Some sponsors want to bill more for power in the early years to build up a reserve quickly. Others prefer to add to reserves over time.
The usage cases fall into two buckets.
Bucket one is where storage is used by a utility or grid operator to supply capacity at a certain time of day. That feels like a strategic asset to a lender. Those usage cases typically have high levels of predictability in terms of operational dispatch, which lenders love. The banks then focus on the operating assumptions with the independent engineer because the battery is in a well-defined dispatch box in terms of how it will be used.
The second bucket is where batteries are being used as more of a standalone business. The revenue is largely from providing ancillary services to the grid or earning an arbitrage return. These deals have more unpredictable revenue profiles, making them harder for the project finance market to take a long-term assessment. Banks have been taking more merchant risk in wind and solar deals as they see proof of concept deployed at capacity across the grid. It will probably take a little time before true merchant plays with batteries become primetime in the project market.
Leverage is typically around 90% of value for capacity-type deals in bucket one.
Pricing for such deals is currently at a small premium over regular solar deals. Lithium ion is a well-known technology and most such deals involve bigger sponsors, with robust fundamentals of the underlying PPA and performance warranties. These are the types of factors that typically support high leverage.

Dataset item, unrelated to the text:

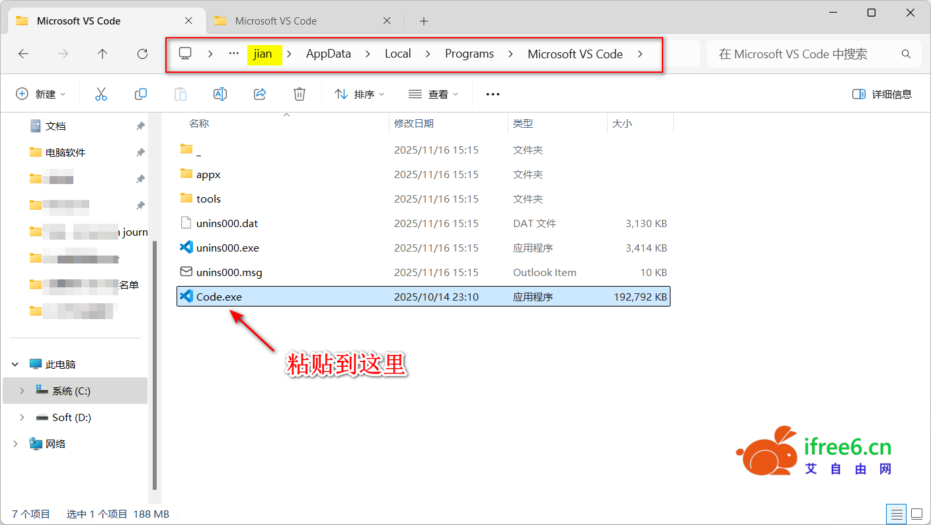
Task: Open the 排序 sort dropdown
Action: pyautogui.click(x=360, y=94)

The focus until now has been exclusively on batteries with a four-hour or less duration window. Lithium ion struggles to be the chemistry of choice for longer dispatch cases. California has been doing modeling that shows by 2045 to 2050, the state will need a lot longer duration storage to support the big renewables buildout expected, especially as gas peakers are taken off line.
Within the last couple of months, some California community choice aggregators have issued procurements for eight-hour storage. The bids coming in are for pumped-storage hydro, compressed air and chemical battery solutions. These CCAs want the ability to replace gas peakers, which requires the ability to draw on stored electricity from about 4 p.m. to the next morning.
Other states like New York are also looking at long-duration usage cases, but such usage cases are still at an early stage and we are not seeing them yet in the project finance market.
There are other global examples where longer-duration storage is being looked at as an alternative to transmission line upgrades or as a way to avoid solar curtailment in the summer with dispatch of the stored power months later in the winter.
Some interesting technologies are being tested, such as flow batteries, gravity-based solutions and cryogenic air solutions. Most are still in the demonstration phase, but banks are helping to innovate more credit solutions coming to market and, with the right regulatory support, we expect to see some of these newer battery chemistries also approaching the project market.
Congress is talking about tax credits for standalone storage and other forms of support such as a push to electrify the transportation sector. Any major push to deploy recharging networks will strengthen the case for more storage on the grid to address load mismatches between time of peak use and intermittent supply from renewables. Energy storage could also be a key piece of grid resiliency. Wider storage deployment would have made a difference last February during the four-day cold snap in Texas. The big picture points to a growing role for storage.